Este código também foi o mote para outras experiências e como explicou Eduardo Neves “a partir do bombo conseguimos fazer criações” – a mais curiosa chegou com a imitação do maestro.

▌A percursão e os movimentos dos bailarinos hipnotizaram

O maestro dava ordens aos bombos e as bailarinas imitavam-no – o som e as movimentações faziam esmorecer as limitações físicas e cognitivas.

Quase a terminar o ensaio, Raquel, brindou-nos com uma improvisação de canto, a coreógrafa sublinhou a “sua vontade de cantar” e lembrou que esta é uma faceta que a bailarina gosta, mas ainda está a experimentar, “descobrimos os agudos e um ‘vibrato’”.
▌"É um ritmo sentido, não se esconde"

Seguiu-se uma miniconferência orientada pela jornalista Cláudia Galhós – audiência e bailarinos trocaram impressões. A representante da Cerci Lamas deu os parabéns a todos; afirmou-se “fascinada com a evolução de alguns” dos bailarinos; mas realçou os efeitos secundários do projeto: os bailarinos levam “alguns dos ensinamentos para a instituição.”

Ouviram-se outras vozes e até algumas opiniões, sobretudo de mães, mas até nas conversas as bailarinas foram as personagens principais. Eugênia, firmou a sua paixão: “gosto de dançar assim, a este ritmo”; Tânia reforçou a importância do projeto: “nunca vou sair da dança, fico (na dança) para sempre”, “é um ritmo sentido – não se esconde” e deixou-nos com a metáfora, “o corpo e o ritmo da música é como um tambor – é muito importante”.

▌O LabIndança "vai muito para além de uma ocupação de tempos livres"
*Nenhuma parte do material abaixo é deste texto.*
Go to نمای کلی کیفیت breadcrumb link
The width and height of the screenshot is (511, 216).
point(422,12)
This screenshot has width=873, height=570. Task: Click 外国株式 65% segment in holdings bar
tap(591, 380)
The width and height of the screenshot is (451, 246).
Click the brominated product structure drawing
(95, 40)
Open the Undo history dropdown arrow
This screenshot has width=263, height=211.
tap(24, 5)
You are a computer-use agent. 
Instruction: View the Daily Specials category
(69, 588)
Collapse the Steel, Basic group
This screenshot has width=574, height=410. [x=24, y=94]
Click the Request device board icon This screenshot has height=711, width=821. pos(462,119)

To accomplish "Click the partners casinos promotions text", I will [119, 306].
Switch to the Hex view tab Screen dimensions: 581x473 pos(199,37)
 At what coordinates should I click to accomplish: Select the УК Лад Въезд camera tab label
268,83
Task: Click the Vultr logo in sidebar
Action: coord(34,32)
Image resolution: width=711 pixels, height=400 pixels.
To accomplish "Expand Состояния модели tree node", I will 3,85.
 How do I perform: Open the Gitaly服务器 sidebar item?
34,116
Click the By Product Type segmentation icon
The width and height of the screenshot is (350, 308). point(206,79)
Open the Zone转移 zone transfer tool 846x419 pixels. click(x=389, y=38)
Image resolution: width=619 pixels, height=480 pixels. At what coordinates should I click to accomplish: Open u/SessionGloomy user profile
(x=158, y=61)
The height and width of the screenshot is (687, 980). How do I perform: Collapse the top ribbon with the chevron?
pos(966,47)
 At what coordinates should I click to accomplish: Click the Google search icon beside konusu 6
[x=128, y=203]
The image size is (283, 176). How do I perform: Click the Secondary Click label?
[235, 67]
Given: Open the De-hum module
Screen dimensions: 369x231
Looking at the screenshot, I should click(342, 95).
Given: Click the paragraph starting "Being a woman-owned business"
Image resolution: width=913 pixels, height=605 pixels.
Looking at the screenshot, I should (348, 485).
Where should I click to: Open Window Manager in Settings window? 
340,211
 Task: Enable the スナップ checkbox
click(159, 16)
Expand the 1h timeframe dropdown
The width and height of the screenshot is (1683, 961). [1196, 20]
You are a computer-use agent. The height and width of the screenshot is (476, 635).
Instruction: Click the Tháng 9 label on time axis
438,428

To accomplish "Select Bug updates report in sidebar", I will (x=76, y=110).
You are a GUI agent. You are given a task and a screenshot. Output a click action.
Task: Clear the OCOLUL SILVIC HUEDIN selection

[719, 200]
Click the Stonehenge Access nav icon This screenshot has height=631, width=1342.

Ver ao vivo o Lab Indança é aprender a estilhaçar preconceitos numa hora – aqui o trabalho de Andermatt é fenomenal: a coreógrafa, além de uma líder nata, tem a noção exata das capacidades de cada um, adequando as suas intervenções profissionais aos “diferentes níveis” que cada um tem. Lab Indança “vai muito para além de uma ocupação de tempos livres” e que o que se propõe aqui é muito mais que entretenimento, até porque, como frisou: “entretimento é o que não me apetece fazer.”